CANADA; HEWERS OF WOOD
Lumber prices hit a record high after soaring more than 250% in the past year

wdaniel@businessinsider.com (Will Daniel) 

© Ana Johansson/Getty Images Ana Johansson/Getty Images

Spot lumber prices hit a record high of nearly $1200 per thousand board feet on Tuesday.
Prices have soared more than 250% in the past year alone.

Rising lumber costs added more than $24,000 to the price of the average new single-family home.

Spot lumber prices hit a record high of nearly $1200 per thousand board feet on Tuesday.


The record mark comes after a historic run for lumber in 2020 and the beginning of 2021. Prices have soared more than 250% in the past year and roughly 348% from March 30, 2020 five-year lows.

The rising lumber costs have added more than $24,000 to the price of the average new single-family home, and nearly $9,000 to the price of a multifamily home in the past year alone, according to data from the National Association of Homebuilders.

Sales of newly built, single-family homes also fell 18.2% in February, partly due to lumber costs, according to newly released data from the US Department of Housing and Urban Development and the Census Bureau.

Lumber's rise hasn't been all bad news for the markets, however.
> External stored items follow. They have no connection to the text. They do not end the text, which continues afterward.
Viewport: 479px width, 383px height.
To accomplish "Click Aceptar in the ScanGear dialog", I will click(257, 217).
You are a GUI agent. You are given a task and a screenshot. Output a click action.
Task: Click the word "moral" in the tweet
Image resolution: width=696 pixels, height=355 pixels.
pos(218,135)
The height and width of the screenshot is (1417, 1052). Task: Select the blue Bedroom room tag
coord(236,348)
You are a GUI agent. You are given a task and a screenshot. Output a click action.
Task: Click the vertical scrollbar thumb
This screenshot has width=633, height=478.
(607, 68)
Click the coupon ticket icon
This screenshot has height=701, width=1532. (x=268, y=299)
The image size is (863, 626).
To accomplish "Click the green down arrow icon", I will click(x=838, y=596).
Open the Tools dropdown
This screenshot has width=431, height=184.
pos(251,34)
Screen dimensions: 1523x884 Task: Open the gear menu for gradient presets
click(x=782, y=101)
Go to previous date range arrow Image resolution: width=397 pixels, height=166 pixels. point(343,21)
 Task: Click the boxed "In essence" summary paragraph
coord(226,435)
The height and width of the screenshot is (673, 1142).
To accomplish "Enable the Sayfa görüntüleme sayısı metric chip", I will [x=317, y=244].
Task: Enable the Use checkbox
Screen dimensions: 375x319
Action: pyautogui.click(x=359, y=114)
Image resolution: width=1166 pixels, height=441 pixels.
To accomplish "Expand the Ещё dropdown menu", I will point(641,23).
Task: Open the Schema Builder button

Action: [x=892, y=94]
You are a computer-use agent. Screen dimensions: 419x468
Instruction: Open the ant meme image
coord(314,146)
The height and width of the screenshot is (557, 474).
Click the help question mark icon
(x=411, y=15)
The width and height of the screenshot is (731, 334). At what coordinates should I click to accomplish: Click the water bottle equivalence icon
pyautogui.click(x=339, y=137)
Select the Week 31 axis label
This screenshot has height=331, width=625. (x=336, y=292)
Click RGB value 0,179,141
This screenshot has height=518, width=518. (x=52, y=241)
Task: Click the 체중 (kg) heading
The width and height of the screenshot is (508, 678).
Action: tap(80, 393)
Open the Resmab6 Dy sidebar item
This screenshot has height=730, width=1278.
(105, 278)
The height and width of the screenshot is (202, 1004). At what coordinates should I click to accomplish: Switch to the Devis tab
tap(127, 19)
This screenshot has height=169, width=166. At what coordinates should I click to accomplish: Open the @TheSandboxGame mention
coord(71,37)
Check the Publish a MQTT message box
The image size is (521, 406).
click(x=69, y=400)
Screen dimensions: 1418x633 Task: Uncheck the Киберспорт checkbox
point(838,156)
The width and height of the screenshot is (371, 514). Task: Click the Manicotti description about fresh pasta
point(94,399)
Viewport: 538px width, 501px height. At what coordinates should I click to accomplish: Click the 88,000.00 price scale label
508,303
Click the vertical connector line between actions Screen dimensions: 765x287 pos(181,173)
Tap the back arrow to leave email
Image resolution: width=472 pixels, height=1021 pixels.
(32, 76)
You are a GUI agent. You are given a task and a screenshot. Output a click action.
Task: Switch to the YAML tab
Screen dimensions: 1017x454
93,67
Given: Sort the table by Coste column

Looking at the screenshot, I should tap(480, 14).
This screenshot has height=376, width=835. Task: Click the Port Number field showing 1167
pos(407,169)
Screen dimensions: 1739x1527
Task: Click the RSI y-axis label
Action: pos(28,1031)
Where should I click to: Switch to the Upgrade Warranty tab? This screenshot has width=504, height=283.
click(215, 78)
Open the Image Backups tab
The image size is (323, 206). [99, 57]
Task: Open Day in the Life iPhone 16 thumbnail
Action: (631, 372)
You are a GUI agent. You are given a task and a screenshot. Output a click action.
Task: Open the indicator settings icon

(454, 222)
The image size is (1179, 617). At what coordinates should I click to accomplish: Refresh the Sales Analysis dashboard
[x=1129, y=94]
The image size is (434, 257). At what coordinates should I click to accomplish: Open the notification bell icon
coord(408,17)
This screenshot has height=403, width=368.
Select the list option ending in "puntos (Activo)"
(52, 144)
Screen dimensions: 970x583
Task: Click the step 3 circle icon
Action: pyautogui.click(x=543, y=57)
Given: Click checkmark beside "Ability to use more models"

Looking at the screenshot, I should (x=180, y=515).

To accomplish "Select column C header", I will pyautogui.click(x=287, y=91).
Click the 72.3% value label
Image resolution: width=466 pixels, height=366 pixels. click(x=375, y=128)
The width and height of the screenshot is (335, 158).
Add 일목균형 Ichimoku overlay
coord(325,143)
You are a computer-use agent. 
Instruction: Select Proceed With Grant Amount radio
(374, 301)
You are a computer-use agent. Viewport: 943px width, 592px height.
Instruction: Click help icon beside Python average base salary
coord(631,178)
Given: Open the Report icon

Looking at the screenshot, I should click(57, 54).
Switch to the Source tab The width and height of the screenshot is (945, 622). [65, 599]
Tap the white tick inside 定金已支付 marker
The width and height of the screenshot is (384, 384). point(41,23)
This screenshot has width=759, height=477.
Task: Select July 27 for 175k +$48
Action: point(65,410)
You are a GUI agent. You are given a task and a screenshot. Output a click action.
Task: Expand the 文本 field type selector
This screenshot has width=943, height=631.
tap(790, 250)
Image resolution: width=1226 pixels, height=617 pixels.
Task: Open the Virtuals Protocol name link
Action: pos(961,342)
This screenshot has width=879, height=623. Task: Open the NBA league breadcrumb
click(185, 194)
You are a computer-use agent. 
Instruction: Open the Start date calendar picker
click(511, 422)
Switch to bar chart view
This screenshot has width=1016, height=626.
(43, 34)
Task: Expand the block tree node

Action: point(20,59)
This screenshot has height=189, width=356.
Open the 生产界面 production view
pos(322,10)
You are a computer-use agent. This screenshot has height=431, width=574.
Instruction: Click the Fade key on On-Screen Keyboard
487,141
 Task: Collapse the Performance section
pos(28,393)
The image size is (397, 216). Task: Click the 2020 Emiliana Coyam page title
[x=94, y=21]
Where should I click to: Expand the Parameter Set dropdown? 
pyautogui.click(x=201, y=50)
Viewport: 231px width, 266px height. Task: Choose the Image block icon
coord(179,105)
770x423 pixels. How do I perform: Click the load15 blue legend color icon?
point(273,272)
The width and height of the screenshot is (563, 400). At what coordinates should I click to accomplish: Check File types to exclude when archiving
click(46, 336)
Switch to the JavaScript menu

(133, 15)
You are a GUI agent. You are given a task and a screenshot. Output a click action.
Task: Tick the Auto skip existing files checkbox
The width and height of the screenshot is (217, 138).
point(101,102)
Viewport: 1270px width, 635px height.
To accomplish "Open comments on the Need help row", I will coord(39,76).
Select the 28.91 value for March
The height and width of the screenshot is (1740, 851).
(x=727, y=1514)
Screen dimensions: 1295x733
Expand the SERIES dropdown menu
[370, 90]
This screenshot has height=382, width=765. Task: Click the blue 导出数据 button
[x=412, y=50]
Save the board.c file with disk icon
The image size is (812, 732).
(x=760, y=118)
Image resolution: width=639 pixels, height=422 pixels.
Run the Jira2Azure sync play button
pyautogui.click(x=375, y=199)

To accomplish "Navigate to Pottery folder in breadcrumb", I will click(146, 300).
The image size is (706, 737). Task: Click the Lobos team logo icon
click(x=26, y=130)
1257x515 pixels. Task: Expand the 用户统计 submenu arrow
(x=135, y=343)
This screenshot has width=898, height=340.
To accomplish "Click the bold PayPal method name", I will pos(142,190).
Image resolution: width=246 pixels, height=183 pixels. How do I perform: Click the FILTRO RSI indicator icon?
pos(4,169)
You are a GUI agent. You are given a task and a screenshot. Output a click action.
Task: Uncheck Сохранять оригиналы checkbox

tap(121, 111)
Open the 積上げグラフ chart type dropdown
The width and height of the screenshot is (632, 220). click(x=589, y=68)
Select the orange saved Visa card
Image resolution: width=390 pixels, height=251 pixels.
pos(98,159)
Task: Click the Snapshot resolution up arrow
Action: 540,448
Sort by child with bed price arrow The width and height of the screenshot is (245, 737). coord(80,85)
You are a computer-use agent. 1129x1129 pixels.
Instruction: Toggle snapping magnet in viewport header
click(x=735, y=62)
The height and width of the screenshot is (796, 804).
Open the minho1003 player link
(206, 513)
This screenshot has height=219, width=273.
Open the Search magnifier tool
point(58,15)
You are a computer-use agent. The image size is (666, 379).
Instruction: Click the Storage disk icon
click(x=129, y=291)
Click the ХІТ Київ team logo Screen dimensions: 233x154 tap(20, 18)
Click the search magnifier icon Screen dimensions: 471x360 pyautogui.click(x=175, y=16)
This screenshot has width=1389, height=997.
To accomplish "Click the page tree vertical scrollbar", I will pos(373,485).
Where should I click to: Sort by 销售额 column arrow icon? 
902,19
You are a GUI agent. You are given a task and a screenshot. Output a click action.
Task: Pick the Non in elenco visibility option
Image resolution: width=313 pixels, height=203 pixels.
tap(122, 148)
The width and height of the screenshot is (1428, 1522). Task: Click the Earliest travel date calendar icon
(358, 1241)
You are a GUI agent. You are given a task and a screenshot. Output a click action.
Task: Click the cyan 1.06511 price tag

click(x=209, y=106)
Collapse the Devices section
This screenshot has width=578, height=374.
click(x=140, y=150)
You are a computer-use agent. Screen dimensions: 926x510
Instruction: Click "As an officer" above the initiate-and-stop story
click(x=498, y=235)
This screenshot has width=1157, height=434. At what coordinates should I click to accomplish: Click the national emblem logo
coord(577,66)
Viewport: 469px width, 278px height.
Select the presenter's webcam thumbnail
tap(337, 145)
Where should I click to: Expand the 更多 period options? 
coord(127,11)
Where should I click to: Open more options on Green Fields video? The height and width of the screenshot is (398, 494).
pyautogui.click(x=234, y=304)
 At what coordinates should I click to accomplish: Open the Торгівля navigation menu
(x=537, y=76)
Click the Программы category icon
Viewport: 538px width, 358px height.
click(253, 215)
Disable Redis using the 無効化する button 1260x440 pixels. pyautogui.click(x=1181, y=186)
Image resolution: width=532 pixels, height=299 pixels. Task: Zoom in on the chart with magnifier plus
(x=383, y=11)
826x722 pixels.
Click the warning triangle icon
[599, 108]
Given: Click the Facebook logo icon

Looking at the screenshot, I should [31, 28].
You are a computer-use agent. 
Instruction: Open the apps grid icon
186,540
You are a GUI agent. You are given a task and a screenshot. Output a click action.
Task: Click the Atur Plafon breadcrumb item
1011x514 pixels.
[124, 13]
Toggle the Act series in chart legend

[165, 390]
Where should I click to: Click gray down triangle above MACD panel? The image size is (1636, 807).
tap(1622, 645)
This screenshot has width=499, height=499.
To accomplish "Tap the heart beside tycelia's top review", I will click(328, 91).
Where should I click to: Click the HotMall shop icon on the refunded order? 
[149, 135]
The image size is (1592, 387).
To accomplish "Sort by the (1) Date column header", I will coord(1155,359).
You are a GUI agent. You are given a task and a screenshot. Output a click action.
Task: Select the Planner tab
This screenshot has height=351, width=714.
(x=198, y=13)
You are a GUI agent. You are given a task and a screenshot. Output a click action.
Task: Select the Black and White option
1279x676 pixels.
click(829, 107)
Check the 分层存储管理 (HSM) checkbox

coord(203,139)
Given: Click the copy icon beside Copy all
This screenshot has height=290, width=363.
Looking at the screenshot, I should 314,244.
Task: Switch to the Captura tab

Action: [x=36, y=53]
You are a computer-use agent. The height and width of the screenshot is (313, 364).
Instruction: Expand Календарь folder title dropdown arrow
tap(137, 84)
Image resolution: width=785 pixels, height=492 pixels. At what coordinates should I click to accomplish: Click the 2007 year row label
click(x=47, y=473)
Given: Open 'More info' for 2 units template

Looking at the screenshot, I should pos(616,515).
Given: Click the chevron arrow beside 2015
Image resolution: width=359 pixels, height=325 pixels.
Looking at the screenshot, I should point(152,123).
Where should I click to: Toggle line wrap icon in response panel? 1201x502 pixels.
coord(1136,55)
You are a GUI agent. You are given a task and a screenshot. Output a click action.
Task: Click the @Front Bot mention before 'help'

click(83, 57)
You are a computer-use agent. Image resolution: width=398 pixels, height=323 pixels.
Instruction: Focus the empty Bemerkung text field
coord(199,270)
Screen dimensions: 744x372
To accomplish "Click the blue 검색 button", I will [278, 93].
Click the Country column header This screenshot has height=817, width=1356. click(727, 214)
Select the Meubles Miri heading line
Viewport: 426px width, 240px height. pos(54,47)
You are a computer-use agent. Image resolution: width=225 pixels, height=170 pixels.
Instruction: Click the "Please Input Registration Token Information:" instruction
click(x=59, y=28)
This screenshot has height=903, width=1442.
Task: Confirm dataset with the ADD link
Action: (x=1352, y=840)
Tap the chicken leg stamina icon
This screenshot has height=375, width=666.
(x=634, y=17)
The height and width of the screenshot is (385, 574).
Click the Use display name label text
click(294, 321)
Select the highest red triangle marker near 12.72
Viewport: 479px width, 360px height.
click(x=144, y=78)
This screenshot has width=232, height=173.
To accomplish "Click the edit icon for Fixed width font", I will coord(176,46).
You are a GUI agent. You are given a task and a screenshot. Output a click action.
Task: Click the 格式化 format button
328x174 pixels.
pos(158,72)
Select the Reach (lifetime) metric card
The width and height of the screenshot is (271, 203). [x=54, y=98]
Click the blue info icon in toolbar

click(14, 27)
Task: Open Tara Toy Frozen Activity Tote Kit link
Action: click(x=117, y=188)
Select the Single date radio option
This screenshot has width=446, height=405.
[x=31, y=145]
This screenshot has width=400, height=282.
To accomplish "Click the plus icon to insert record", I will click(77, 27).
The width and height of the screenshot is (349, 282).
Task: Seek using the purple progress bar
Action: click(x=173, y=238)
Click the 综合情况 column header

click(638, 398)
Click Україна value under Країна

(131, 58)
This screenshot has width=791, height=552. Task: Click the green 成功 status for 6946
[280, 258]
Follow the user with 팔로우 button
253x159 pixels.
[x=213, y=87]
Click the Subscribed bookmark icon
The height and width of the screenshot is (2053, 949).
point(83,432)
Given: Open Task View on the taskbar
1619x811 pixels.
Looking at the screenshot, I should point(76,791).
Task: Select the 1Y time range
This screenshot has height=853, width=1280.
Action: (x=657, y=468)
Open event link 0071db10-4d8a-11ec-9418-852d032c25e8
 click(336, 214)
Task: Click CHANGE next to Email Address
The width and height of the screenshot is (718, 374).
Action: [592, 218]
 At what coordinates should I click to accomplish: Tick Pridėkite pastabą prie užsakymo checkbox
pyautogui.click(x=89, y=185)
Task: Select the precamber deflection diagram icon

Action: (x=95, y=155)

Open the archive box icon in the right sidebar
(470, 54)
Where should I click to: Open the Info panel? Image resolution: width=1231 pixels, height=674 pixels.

As a result of rising lumber prices, shares of timber companies have surged in the past six months.

Vancouver-based Canfor saw its stock jump some 107% during the period while shares of West Fraser Timber and Weyerhaeuser jumped roughly 80% and 30%, respectively.


A number of factors have combined to create the perfect storm for rising lumber prices over the past few years, starting in 2019 when weak demand and severe weather conditions caused timber suppliers to close mills and reduce output.

"In North America, lumber demand was impacted by severe weather early in 2019...tepid demand, combined with excess inventory levels heading into 2019, resulted in significant downward pricing pressure throughout most of the year," Canfor's management wrote in a 2019 statement to investors.

"In response to the muted demand and elevated log costs in BC, a number of temporary and permanent sawmill curtailments were announced across the industry throughout 2019," management added.

Then in 2020, interest rates were cut and demand for new homes and lumber soared due to the new stay-at-home dynamic.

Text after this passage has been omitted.